> _EXERCISE DETAILS_
Can you copy the records word for word, from the line with "Task: Select the Formulas category" to the line with "will [513, 574].", with both of those lines included?
====== EXERCISE MATERIAL
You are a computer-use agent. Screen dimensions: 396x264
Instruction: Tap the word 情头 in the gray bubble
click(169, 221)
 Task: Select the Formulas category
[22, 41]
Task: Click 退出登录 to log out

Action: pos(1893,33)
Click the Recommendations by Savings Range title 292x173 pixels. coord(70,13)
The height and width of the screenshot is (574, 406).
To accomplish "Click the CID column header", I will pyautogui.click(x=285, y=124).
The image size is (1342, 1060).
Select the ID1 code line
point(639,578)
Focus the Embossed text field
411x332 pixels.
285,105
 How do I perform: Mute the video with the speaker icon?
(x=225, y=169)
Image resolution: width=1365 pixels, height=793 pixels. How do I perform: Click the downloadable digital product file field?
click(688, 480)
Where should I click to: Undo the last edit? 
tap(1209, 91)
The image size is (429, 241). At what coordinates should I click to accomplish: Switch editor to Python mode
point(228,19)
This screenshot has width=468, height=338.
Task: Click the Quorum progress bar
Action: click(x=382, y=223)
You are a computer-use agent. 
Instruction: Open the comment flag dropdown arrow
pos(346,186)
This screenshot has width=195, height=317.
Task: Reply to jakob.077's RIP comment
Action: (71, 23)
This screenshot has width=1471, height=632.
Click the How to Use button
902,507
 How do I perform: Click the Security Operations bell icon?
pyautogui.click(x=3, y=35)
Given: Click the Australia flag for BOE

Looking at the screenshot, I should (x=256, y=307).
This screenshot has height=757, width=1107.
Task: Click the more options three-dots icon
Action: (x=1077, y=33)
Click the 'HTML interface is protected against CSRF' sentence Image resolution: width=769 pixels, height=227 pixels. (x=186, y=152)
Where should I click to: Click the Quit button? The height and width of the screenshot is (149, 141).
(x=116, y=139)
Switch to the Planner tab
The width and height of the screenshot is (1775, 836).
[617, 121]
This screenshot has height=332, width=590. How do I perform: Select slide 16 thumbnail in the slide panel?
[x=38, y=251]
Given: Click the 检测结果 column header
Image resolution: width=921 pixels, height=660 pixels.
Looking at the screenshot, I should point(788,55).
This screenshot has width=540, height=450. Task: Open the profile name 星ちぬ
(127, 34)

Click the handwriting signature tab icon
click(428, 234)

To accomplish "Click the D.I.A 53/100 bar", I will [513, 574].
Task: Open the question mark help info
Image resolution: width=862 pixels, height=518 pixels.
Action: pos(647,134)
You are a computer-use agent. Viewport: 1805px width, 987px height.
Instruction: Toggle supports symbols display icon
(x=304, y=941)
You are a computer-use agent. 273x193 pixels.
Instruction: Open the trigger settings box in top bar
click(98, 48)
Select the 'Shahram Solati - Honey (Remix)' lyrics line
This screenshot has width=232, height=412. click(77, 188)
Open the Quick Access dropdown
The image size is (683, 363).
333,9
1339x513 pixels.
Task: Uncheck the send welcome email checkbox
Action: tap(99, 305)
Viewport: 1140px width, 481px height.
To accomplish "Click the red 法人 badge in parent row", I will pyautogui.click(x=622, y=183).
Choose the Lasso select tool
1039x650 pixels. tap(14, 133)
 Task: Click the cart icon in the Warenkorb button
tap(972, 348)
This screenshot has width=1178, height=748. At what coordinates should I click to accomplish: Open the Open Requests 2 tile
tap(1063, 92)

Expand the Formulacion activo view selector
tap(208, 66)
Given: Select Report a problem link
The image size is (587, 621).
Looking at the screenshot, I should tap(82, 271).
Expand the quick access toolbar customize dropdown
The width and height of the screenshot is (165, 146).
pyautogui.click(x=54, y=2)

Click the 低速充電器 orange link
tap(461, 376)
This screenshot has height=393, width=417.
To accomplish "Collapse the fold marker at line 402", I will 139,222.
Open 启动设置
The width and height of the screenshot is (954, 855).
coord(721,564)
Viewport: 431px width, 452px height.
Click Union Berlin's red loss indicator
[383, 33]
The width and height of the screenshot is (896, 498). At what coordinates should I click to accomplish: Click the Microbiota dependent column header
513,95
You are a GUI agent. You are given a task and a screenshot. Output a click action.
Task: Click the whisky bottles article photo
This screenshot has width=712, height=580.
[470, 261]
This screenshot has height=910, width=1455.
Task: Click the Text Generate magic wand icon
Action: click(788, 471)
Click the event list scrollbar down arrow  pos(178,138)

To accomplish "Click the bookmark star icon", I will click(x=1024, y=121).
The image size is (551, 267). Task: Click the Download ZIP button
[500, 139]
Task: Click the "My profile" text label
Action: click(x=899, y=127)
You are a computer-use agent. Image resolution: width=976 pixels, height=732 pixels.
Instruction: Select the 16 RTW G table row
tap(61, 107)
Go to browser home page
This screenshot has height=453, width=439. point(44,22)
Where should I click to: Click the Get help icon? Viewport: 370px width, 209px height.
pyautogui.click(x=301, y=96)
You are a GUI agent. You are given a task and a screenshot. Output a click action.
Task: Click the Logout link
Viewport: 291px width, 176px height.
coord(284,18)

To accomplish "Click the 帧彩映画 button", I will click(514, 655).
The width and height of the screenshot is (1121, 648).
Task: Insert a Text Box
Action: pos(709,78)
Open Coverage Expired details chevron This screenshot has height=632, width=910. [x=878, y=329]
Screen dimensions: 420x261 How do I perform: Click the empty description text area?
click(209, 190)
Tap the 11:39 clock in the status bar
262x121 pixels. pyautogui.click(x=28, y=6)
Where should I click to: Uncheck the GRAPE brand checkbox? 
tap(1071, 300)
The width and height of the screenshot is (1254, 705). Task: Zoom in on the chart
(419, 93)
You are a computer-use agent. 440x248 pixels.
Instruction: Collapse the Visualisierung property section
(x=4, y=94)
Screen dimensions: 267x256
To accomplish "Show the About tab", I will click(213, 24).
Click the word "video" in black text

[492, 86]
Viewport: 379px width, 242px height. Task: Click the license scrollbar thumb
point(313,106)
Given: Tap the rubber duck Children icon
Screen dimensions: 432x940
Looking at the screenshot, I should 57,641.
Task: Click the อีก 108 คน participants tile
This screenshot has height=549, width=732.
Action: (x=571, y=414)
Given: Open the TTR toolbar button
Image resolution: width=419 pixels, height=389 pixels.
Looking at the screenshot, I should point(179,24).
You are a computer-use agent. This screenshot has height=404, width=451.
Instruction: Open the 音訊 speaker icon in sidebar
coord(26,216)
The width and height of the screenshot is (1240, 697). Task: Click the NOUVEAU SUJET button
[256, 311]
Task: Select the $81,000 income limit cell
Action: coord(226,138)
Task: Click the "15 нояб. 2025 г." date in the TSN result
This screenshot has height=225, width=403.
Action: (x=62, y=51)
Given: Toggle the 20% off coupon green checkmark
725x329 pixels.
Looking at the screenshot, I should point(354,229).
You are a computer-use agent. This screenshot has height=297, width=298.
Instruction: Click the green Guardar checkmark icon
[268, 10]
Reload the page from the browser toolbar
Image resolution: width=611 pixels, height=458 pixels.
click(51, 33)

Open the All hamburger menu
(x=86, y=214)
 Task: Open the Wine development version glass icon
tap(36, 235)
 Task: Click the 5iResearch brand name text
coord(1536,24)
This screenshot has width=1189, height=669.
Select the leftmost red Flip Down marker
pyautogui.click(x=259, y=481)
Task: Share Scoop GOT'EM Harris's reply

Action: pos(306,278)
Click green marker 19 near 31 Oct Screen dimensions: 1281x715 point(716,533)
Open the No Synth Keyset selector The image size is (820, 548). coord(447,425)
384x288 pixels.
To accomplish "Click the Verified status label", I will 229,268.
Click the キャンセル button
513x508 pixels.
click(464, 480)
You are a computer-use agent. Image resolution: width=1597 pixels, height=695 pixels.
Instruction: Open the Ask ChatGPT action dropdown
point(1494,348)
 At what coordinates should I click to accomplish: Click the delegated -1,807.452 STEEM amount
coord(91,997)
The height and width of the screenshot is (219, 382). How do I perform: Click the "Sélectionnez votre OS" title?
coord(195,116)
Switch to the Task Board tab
============
> _THE ANSWER_
 Task: Select the Formulas category
[22, 41]
Task: Click 退出登录 to log out

Action: pos(1893,33)
Click the Recommendations by Savings Range title 292x173 pixels. coord(70,13)
The height and width of the screenshot is (574, 406).
To accomplish "Click the CID column header", I will pyautogui.click(x=285, y=124).
The image size is (1342, 1060).
Select the ID1 code line
point(639,578)
Focus the Embossed text field
411x332 pixels.
285,105
 How do I perform: Mute the video with the speaker icon?
(x=225, y=169)
Image resolution: width=1365 pixels, height=793 pixels. How do I perform: Click the downloadable digital product file field?
click(688, 480)
Where should I click to: Undo the last edit? 
tap(1209, 91)
The image size is (429, 241). At what coordinates should I click to accomplish: Switch editor to Python mode
point(228,19)
This screenshot has width=468, height=338.
Task: Click the Quorum progress bar
Action: click(x=382, y=223)
You are a computer-use agent. 
Instruction: Open the comment flag dropdown arrow
pos(346,186)
This screenshot has width=195, height=317.
Task: Reply to jakob.077's RIP comment
Action: (71, 23)
This screenshot has width=1471, height=632.
Click the How to Use button
902,507
 How do I perform: Click the Security Operations bell icon?
pyautogui.click(x=3, y=35)
Given: Click the Australia flag for BOE

Looking at the screenshot, I should (x=256, y=307).
This screenshot has height=757, width=1107.
Task: Click the more options three-dots icon
Action: (x=1077, y=33)
Click the 'HTML interface is protected against CSRF' sentence Image resolution: width=769 pixels, height=227 pixels. (x=186, y=152)
Where should I click to: Click the Quit button? The height and width of the screenshot is (149, 141).
(x=116, y=139)
Switch to the Planner tab
The width and height of the screenshot is (1775, 836).
[617, 121]
This screenshot has height=332, width=590. How do I perform: Select slide 16 thumbnail in the slide panel?
[x=38, y=251]
Given: Click the 检测结果 column header
Image resolution: width=921 pixels, height=660 pixels.
Looking at the screenshot, I should point(788,55).
This screenshot has width=540, height=450. Task: Open the profile name 星ちぬ
(127, 34)

Click the handwriting signature tab icon
click(428, 234)

To accomplish "Click the D.I.A 53/100 bar", I will [513, 574].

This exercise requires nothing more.